— start Selection —

The S&P 500 posted its third monthly gain in a row in January, rising a cumulative 15.5% over that stretch. Last month, the index climbed 1.6% overall and eclipsed its record closing level six times, breezing past the 4,800-point mark on January 19 and then 4,900 ten days later.
Small-cap stocks were an outlier in the week’s mostly positive results across the U.S. stock market, as a small-cap benchmark fell 0.8% for the week. The latest result left small caps further behind their large-cap peers on a year-to-date basis; small caps also lagged overall in 2023.
The bond market went on a rough ride late in the week as the yield of the 10-year U.S. Treasury bond fell as low as 3.82% on Thursday before climbing back above the 4.00% threshold the next day. Friday’s surge to a closing yield of 4.03% followed a stronger-than-expected monthly jobs report, which helped fuel expectations of a further delay in potential interest-rate cuts.

— end Selection —
— start Dataset content —

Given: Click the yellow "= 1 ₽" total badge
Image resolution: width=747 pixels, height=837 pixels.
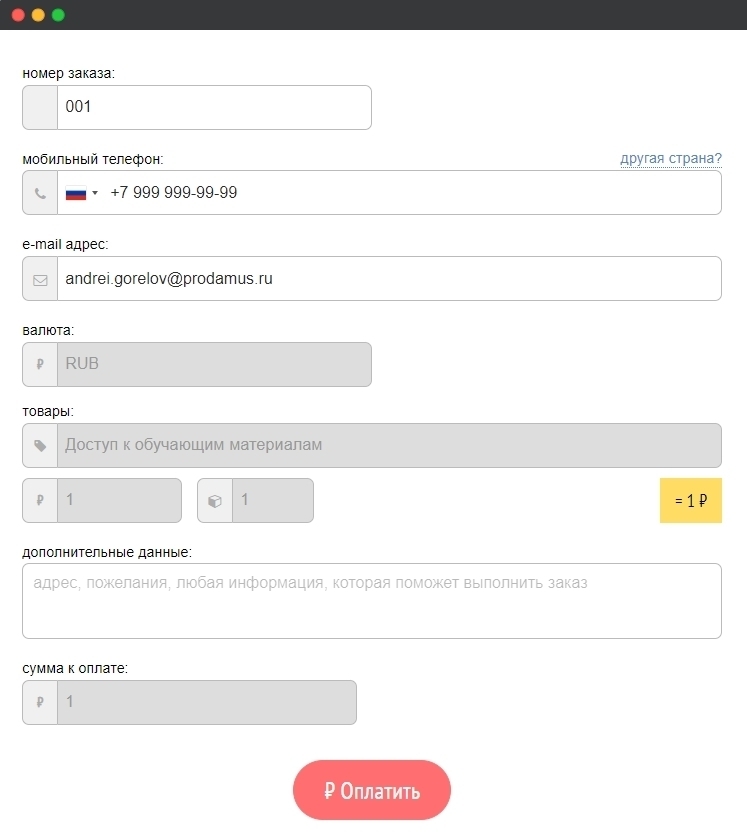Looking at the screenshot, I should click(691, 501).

— end Dataset content —

-- Exercises to complete --
A. Answer these from the market recap, one per line:
(i) By what percentage did the S&P 500 climb in January?
(ii) How much did the small-cap benchmark fall for the week?
(iii) What was the closing yield of the 10-year U.S. Treasury bond on Friday?
B. Output the stretch of the market recap from "The S&P 500" through "overall in 2023.".

-- Expected results --
A.
(i) 1.6%
(ii) 0.8%
(iii) 4.03%

B.
The S&P 500 posted its third monthly gain in a row in January, rising a cumulative 15.5% over that stretch. Last month, the index climbed 1.6% overall and eclipsed its record closing level six times, breezing past the 4,800-point mark on January 19 and then 4,900 ten days later.
Small-cap stocks were an outlier in the week’s mostly positive results across the U.S. stock market, as a small-cap benchmark fell 0.8% for the week. The latest result left small caps further behind their large-cap peers on a year-to-date basis; small caps also lagged overall in 2023.